Curing American attitude

The Biden administration has promised to work more closely with allies and to take a harder line than defeating President Donald Trump, who expressed admiration for Putin despite signing certain sanctions against Russia.

The Biden team has also made it clear that it is not seeking another “recovery” in relations of the kind originally attempted by former President Barack Obama.

At the same time, Biden extended Nya START, the last major treaty on nuclear power reduction between the Cold War forces.

“We are not trying to escalate, we are not trying to restore; we are looking for stability and predictability and areas for constructive work with Russia where it is in our interest to do so,” a senior official told reporters.

Officials said the United States would also conduct intelligence assessments of other concerns with Russia in the coming weeks.

The lines include allegations that Russia paid Taliban-linked militant bounties to kill US troops in Afghanistan, and early indications that Moscow was behind the massive SolarWinds hack that destroyed US agencies and companies.

Navalny, 44, became violently ill when he took a domestic flight.

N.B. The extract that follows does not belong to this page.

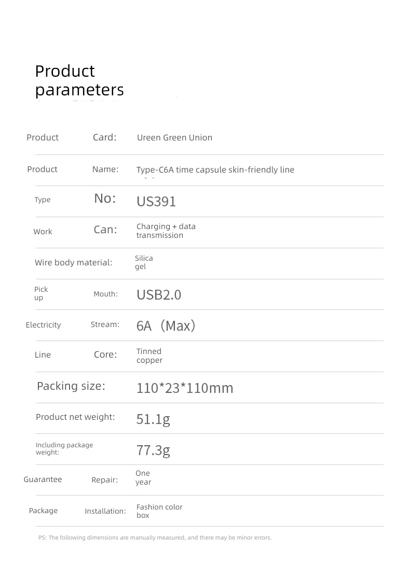The height and width of the screenshot is (566, 410).
Task: Click the Product net weight label
Action: tap(75, 417)
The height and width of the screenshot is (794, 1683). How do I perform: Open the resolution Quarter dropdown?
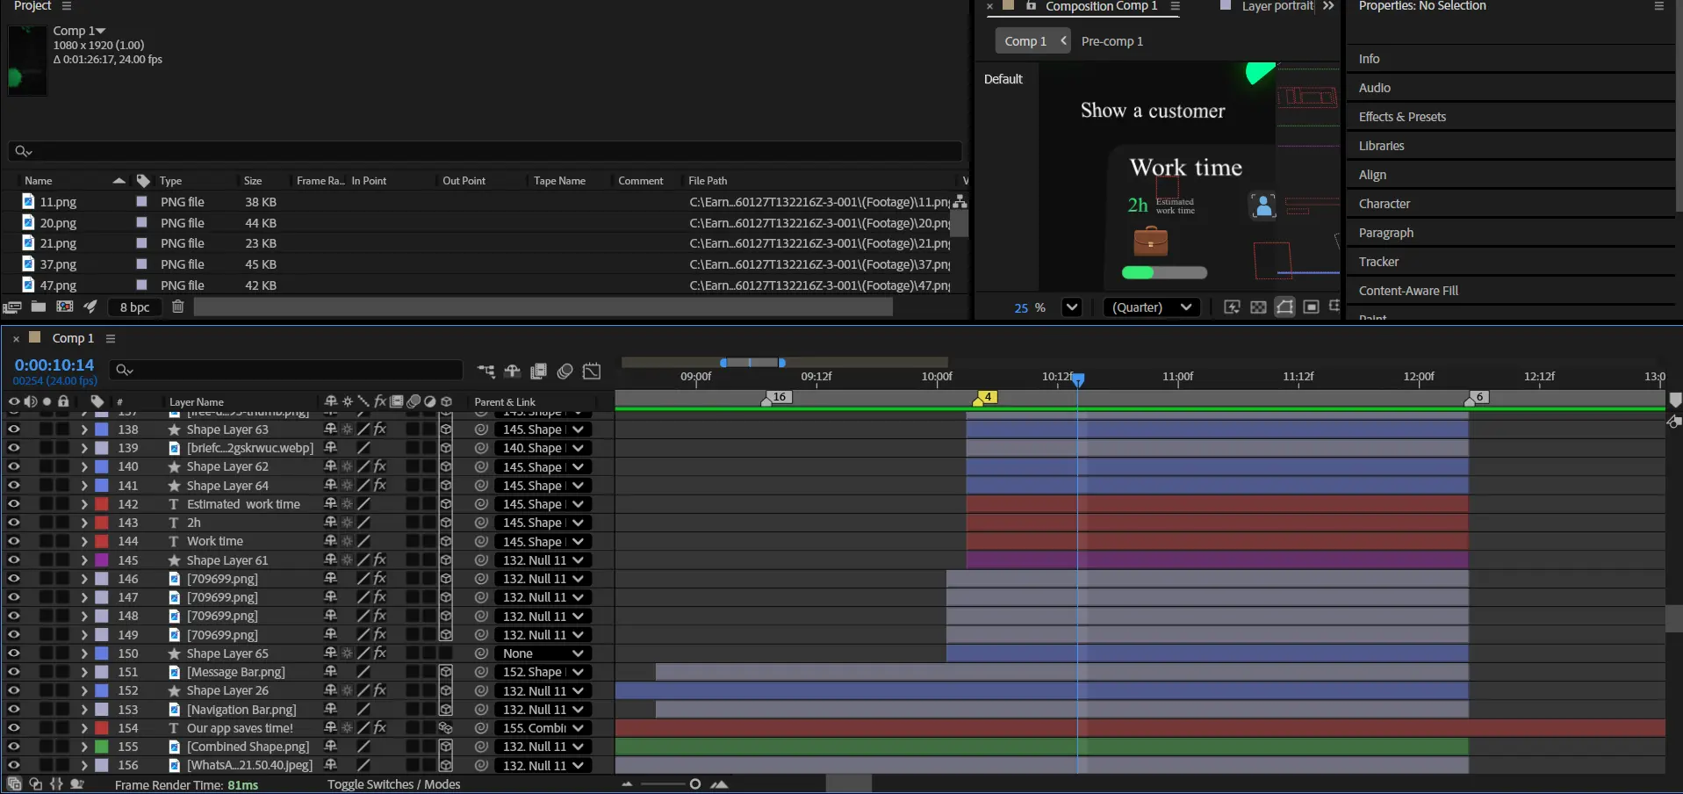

The doctors who treated him in Germany said he had been poisoned with Novichok, a nerve agent developed by Soviet researchers and who was also accused of an attack in England in 2018 against the Russian double agent Sergei Skripal and his daughter Yulia.

Navalny was sent to a penal colony east of the Russian capital after a judge ruled that when he went to Germany, he violated the terms of a temporary sentence due to a fraud case in 2014, which critics say was trumped.

Navalny has remained in Putin’s needle and released a viral video claiming to show a palace in the Black Sea belonging to the president, who was forced to publicly deny that it was his.

The dissident has also mockingly said that the Russian veteran leader “will go down in history as a poisoner of panties” – where agents allegedly place Novichok.